» **PROBLEM STATEMENT**
Return, word for word, the stretch of the passage on provincial fiscal capacity that begins at the words "There are also" and stops after the words "previous recipient provinces.".

» **PASSAGE PROVIDED**
******

In this paper, we calculate the scale of this convergence and discuss the budgeting implications for high- and low-income provinces. We pay particular attention to the case of Alberta.

The collapse in Alberta’s fiscal capacity has been remarkable and is likely to produce historic results. We estimate that the resource revenue collapse this fiscal year (2020/21) will essentially complete the process of Alberta’s fiscal capacity convergence with the rest of Canada. We estimate per-person fiscal capacity in Alberta for 2020/21 will be $9,189. This is almost identical to the per-person fiscal capacity in the rest of Canada ($8,832). Since 2007/08, the gap has shrunk from 92.8 percent to 4 percent. Further, we estimate that Alberta will lose its spot as having the highest per-capita fiscal capacity in Canada for the first time since the modern notion of fiscal capacity was developed in 1967.

These results have important implications for public finances in Alberta. Because it has lost its fiscal capacity advantage, the province’s existing combination of low tax rates and high spending is no longer possible without running large budget deficits. Alberta’s deficit has been over $6 billion every year since 2015, while multiple analyses show that the province’s current policy bundle of low taxes and high spending is fiscally unsustainable given reasonable assumptions about future demographic and economic conditions. Saskatchewan and Newfoundland and Labrador will also likely face additional fiscal pressures due to their declines in per-person fiscal policy capacity that have occurred already and that we estimate will continue in 2020.

There are also implications for budgeting in current have-not provinces due to the current rules of the equalization program. If current fiscal capacity levels persist Newfoundland & Labrador is likely to become an equalization recipient in the years ahead. More worryingly, if Alberta’s per-person fiscal capacity continues to stagnate or fall, that province could become equalization eligible in coming years—a possibility that would have been unthinkable just a half-decade ago. This is potentially problematic because under the current fixed-rate rules of the equalization program, new arrivals as recipients reduce the pool of equalization revenues available to existing recipients. We saw evidence of this fact in the early 2010s when Ontario became eligible for grants, and equalization payments as a share of total revenue fell meaningfully in all previous recipient provinces.

The “great convergence” in the relative fiscal strength of Canadian jurisdictions has different but significant implications for public finances in both higher-income and lower-income provinces. This study is the first to rigorously measure the reality of a great convergence in Canada and provides a starting point for future policy discussions surrounding the policy implications for current equalization recipients, non-recipients, and federal policymaking surrounding fiscal federalism.

******

» **RECORDED INFORMATION**
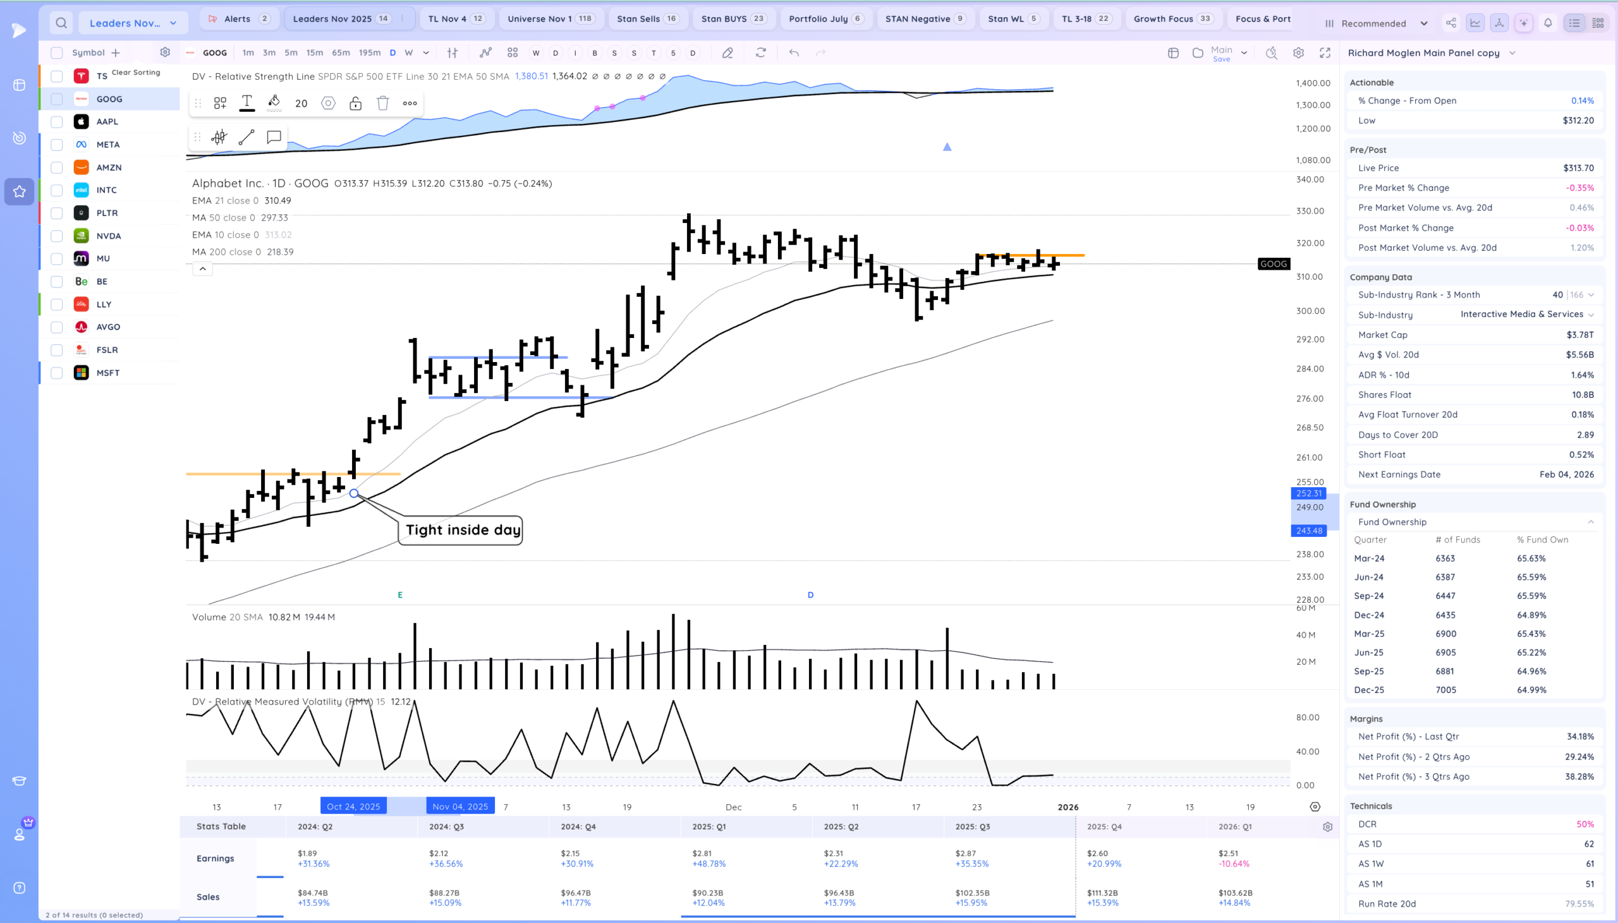Tick the NVDA watchlist checkbox
Viewport: 1618px width, 923px height.
[x=56, y=236]
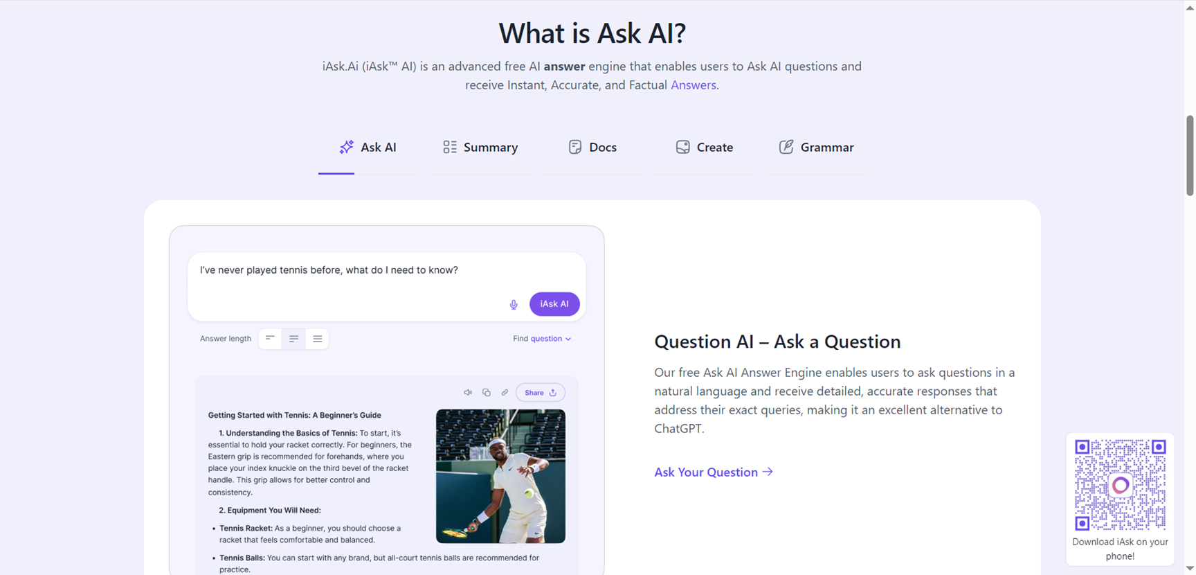The image size is (1196, 575).
Task: Switch to the Create tab
Action: point(705,147)
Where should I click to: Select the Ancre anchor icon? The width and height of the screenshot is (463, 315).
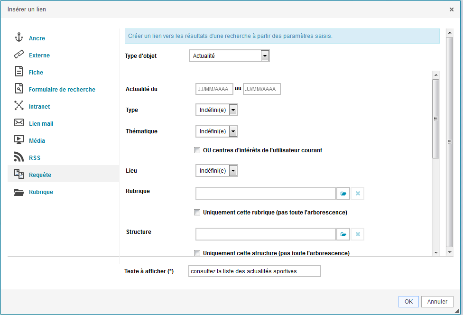click(19, 37)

******

» **COMPLETED TASK**
There are also implications for budgeting in current have-not provinces due to the current rules of the equalization program. If current fiscal capacity levels persist Newfoundland & Labrador is likely to become an equalization recipient in the years ahead. More worryingly, if Alberta’s per-person fiscal capacity continues to stagnate or fall, that province could become equalization eligible in coming years—a possibility that would have been unthinkable just a half-decade ago. This is potentially problematic because under the current fixed-rate rules of the equalization program, new arrivals as recipients reduce the pool of equalization revenues available to existing recipients. We saw evidence of this fact in the early 2010s when Ontario became eligible for grants, and equalization payments as a share of total revenue fell meaningfully in all previous recipient provinces.